**Activity:** Give again, exactly and only, the lines running from the one with "Task: Collapse the Utilization section" to the end of the material below; leave out pictures.

-=-=-=-=-

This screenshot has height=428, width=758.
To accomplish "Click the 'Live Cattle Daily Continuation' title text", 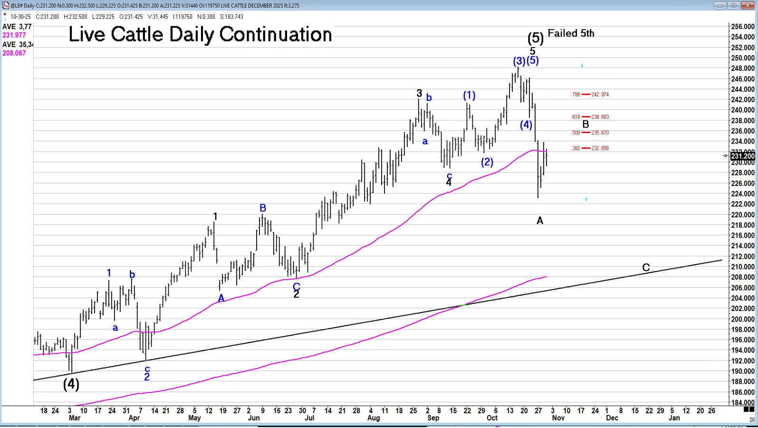I will coord(200,35).
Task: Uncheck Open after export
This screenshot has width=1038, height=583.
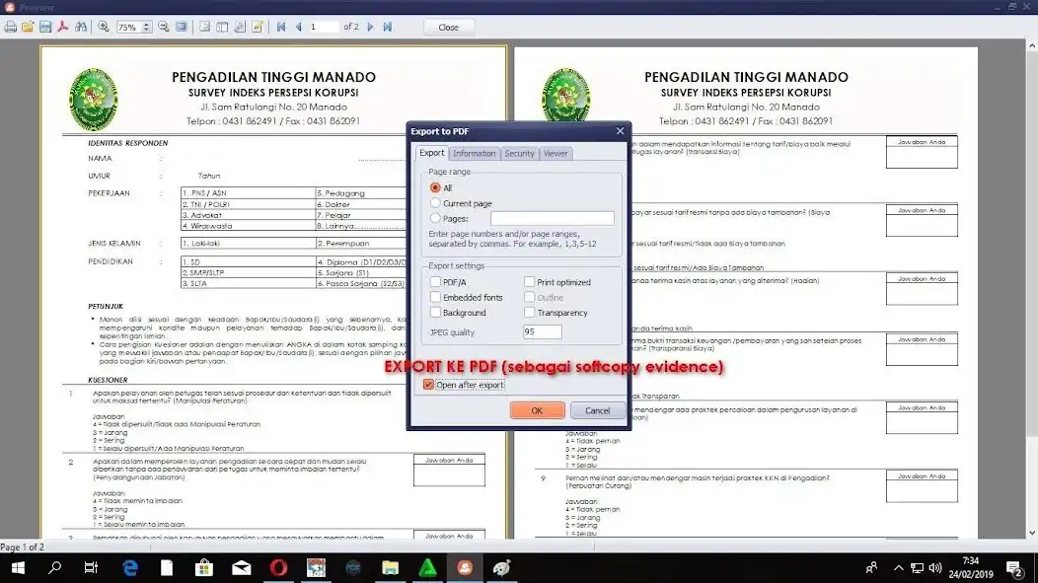Action: [428, 383]
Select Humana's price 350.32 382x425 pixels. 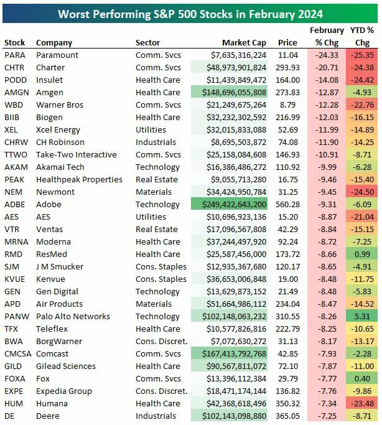coord(287,403)
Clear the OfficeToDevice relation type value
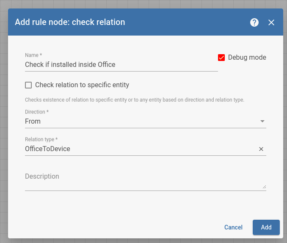The height and width of the screenshot is (243, 287). point(261,149)
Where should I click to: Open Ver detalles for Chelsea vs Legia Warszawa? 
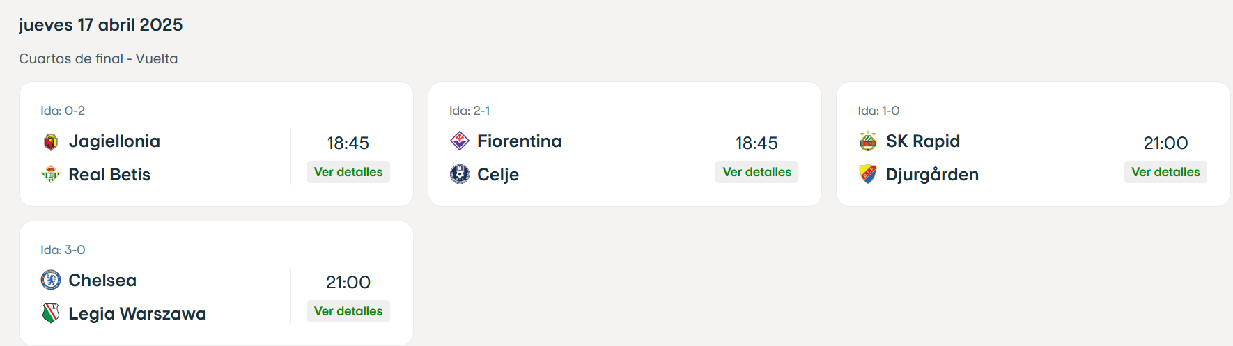coord(348,311)
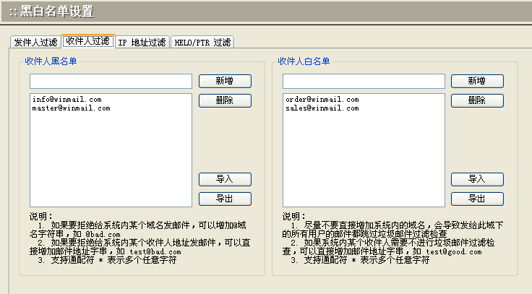The width and height of the screenshot is (532, 294).
Task: Export blacklist with 导出 button
Action: [225, 199]
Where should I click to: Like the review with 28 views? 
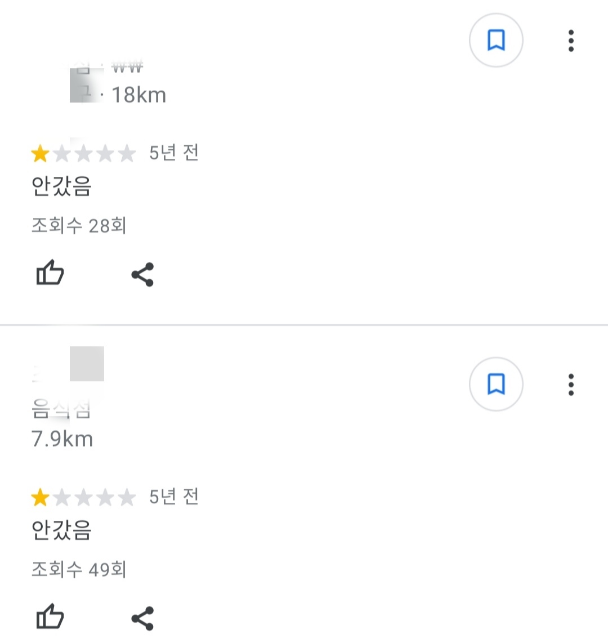(x=50, y=272)
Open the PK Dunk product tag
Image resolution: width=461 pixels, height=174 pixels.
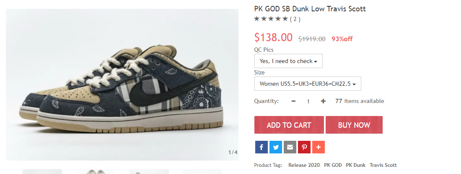pos(355,165)
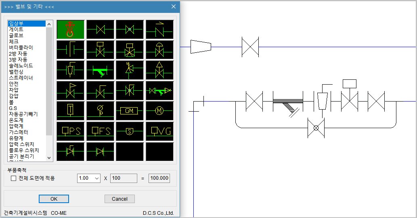Click the scale multiplier field showing 100

point(124,178)
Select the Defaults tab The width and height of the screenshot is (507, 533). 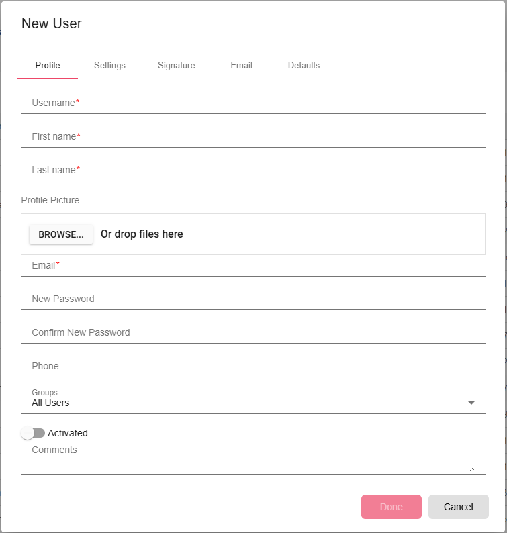304,65
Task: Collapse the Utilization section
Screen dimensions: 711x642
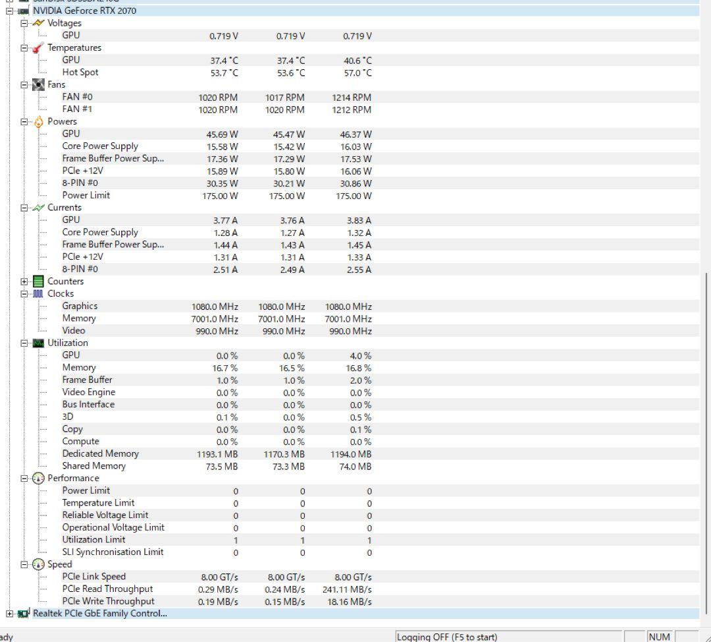Action: [24, 343]

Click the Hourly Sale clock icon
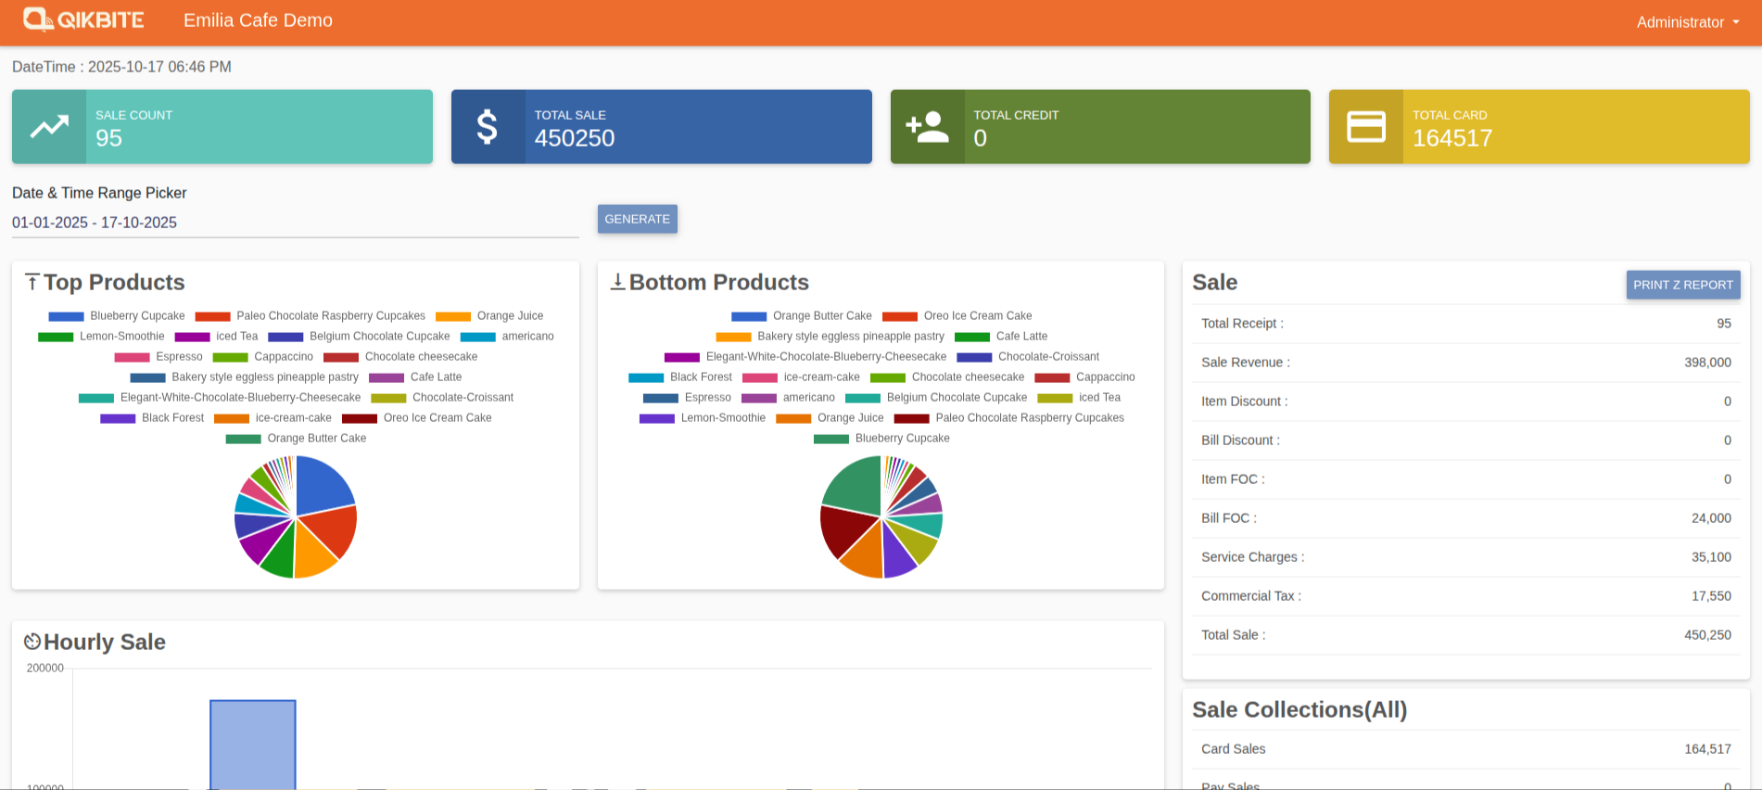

-=-=-=-=-

**Answer:**
Task: Collapse the Utilization section
Screen dimensions: 711x642
Action: [24, 343]

Click the Hourly Sale clock icon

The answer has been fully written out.